Está registrado minuciosamente no "Totenbuch", ou "Livro da
Morte", compilado no campo de
concentração de Mauthausen, na
Áustria, o "presente" que o comandante do campo preparou
para Adolf Hitler na ocasião do
aniversário do Führer em 20 de
abril de 1942. Para comemorar o
dia, 300 prisioneiros russos foram
selecionados para execução.
A lista de morte revela como cada prisioneiro foi submetido a um
chamado "Genickschuss", ou tiro
na nuca -apenas uma bala disparada de uma pistola apertada
contra a base do crânio.
Os nomes, números, datas e locais de nascimento de cada preso
são cuidadosamente registrados
linha a linha. A matança começou
às 11h20, quando a palavra "Genickschuss" aparece pela primeira vez, e se repetiu a partir disso a
cada dois minutos, por 299 vezes.

▶ Dados fornecidos
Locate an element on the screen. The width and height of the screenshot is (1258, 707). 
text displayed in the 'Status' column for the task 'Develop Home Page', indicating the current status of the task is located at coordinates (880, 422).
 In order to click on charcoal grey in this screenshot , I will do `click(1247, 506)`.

==

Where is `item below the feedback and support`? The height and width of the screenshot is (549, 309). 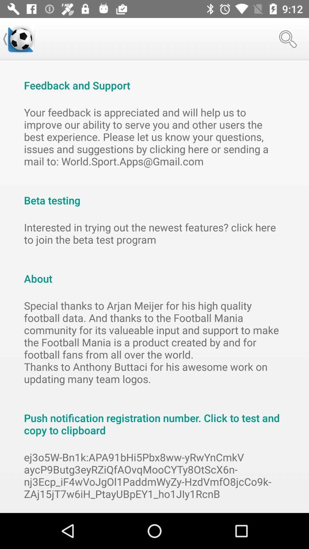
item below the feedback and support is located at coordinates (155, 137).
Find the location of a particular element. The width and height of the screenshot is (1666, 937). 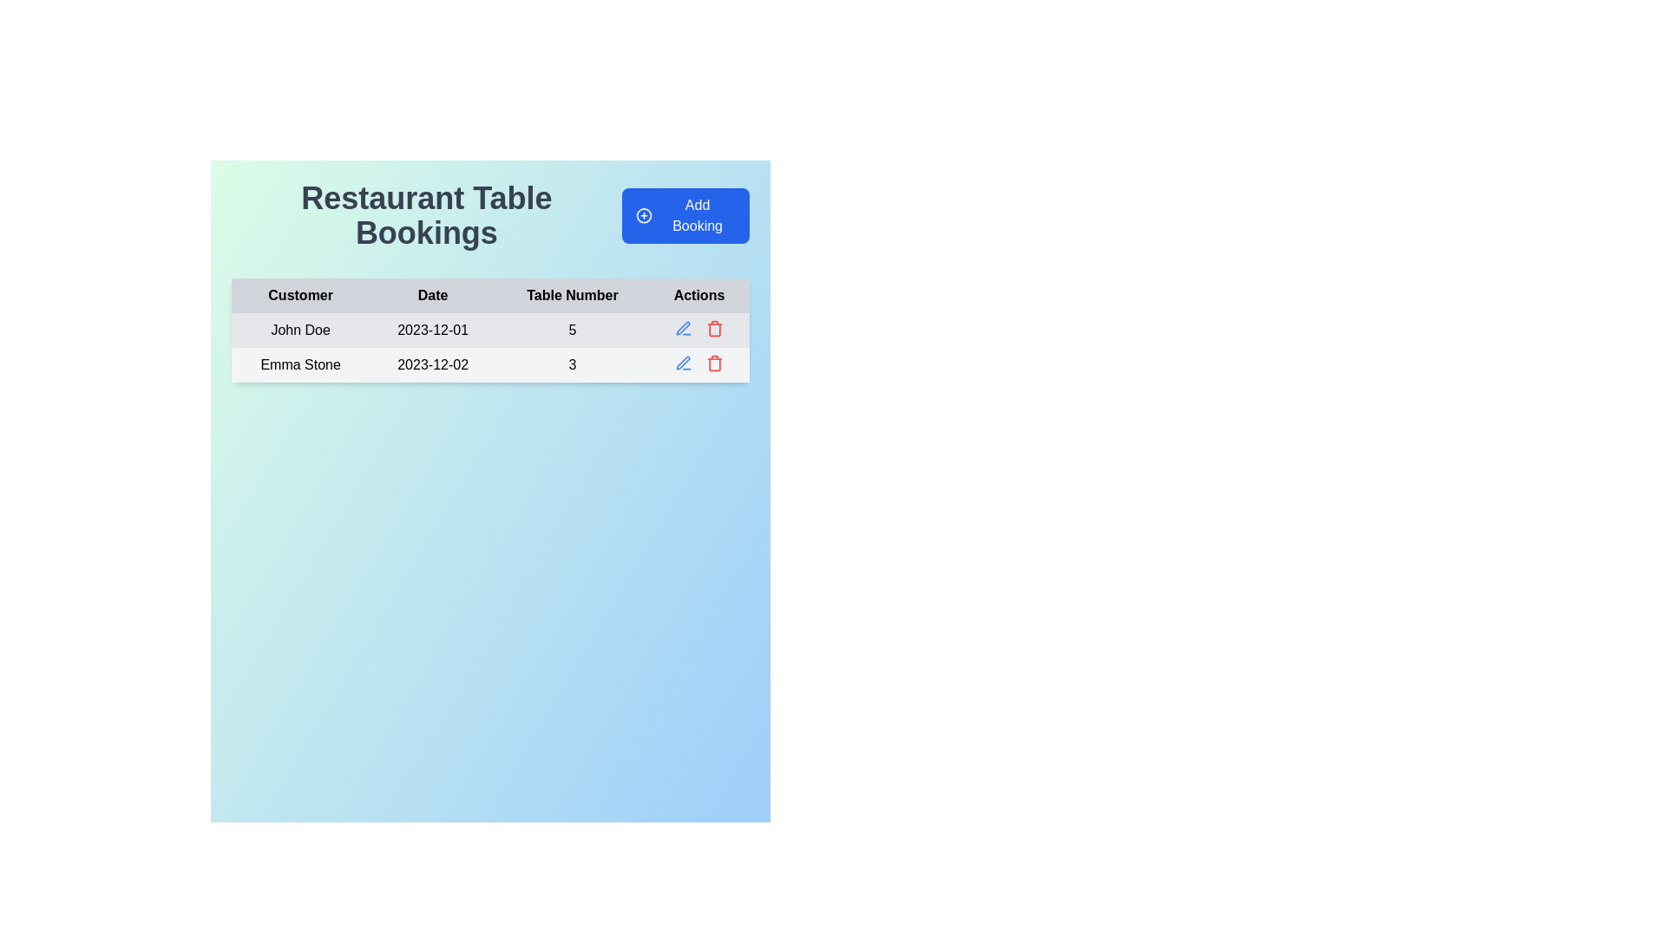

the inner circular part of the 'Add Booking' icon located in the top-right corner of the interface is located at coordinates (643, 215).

▶ Tarefas a fazer
[a] Resuma em menos palavras o parágrafo do texto sobre o campo de Mauthausen que começa com "Os nomes, números, datas", mantendo os fatos principais.
[b] De acordo com o texto sobre o campo de Mauthausen, quantos prisioneiros russos foram escolhidos para execução no aniversário de Hitler?
[c] Copie do texto sobre o campo de Mauthausen todo o trecho que vai de "Está registrado minuciosamente" até "selecionados para execução.".

▶ Respostas corretas
[a] O nome, o número, a data e o local de nascimento de cada preso foram anotados linha a linha. A matança começou às 11h20, quando a palavra "Genickschuss" aparece pela primeira vez, e se repetiu a cada dois minutos, 299 vezes.

[b] 300 prisioneiros russos.

[c]
Está registrado minuciosamente no "Totenbuch", ou "Livro da
Morte", compilado no campo de
concentração de Mauthausen, na
Áustria, o "presente" que o comandante do campo preparou
para Adolf Hitler na ocasião do
aniversário do Führer em 20 de
abril de 1942. Para comemorar o
dia, 300 prisioneiros russos foram
selecionados para execução.